Initiating the Report

A typical day in the retail shop takes a dramatic turn when a customer begins yelling at a cashier over a perceived pricing issue. The situation escalates as the customer starts throwing items from the counter, causing a scene that makes nearby customers visibly uncomfortable. After the situation de-escalates, the cashier is unsure whether this is an incident that should be reported but remembers the AI assistant is available to provide guidance. This prompts them to initiate the incident reporting process.

Use Case - Retail

Reporting the Incident Details

The cashier dictates what happened directly into the AI-powered system using the store's smartphone app. The assistant recognizes the stress of the situation and begins by calming the cashier, reassuring them that it’s normal to feel shaken after such an encounter.

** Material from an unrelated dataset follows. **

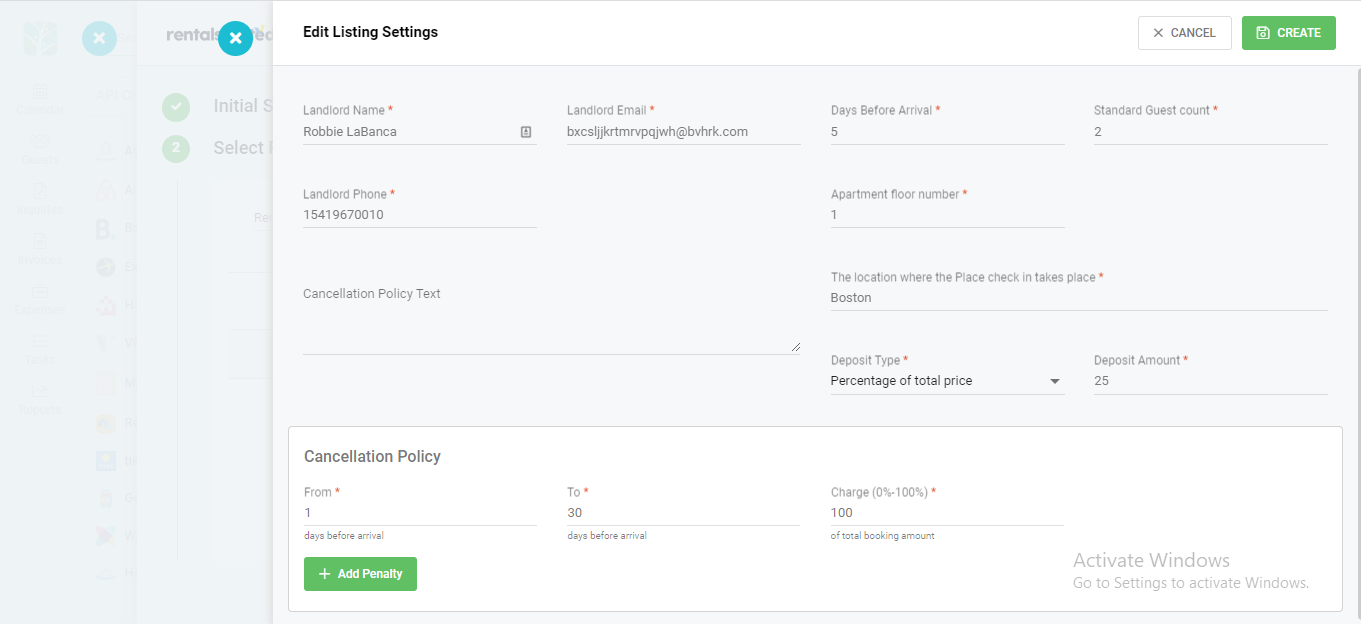Click into the Landlord Phone field
The width and height of the screenshot is (1361, 624).
[419, 215]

It then follows up on the employee's emotional state, asking whether they are okay and if the situation has been fully resolved. The AI assistant prompts for details, such as whether any damage occurred or if anyone was harmed. After confirming that no significant harm or damage resulted, the assistant summarizes the incident clearly and sends it to the security department for further documentation.

Assessing the Incident

The AI system quickly categorizes the event as "aggressive customer behavior" and assigns it a low severity level. It evaluates potential risks, such as the possibility of harm to staff or property damage. Recognizing that no additional assistance is required to resolve the situation, the system marks the incident as closed. Still, it highlights it for analysis in case similar events occur in the future.

Assigning the Incident

Once the incident report is submitted, the AI routes it to the relevant stakeholders. The store manager receives a notification about the stressful situation their employee experienced. In contrast, the health and safety team, security team, and regional operations manager receive the report in their respective case management systems. The AI ensures the data is formatted to meet each department’s documentation, metrics, and analytics needs, enabling a seamless workflow for follow-up actions.

Informing Decision-Makers

AI-generated metrics and statistics inform decision-makers. The system processes the incident in an easy-to-interpret format, allowing leadership to monitor trends and identify whether specific stores require additional attention. For example, the data may suggest implementing extra security measures or providing staff training in conflict resolution to handle similar incidents in the future better.

Quantifying Risks

The AI assistant logs the incident in a centralized database, contributing to the store’s and regional overall risk profile. Data analysis reveals patterns that highlight potential areas for improvement. For instance, if aggressive customer behavior is common during peak hours, the system might recommend increasing staffing or hiring security personnel to mitigate risks. These insights enable proactive decision-making, ensuring a safer and more supportive environment for both employees and customers.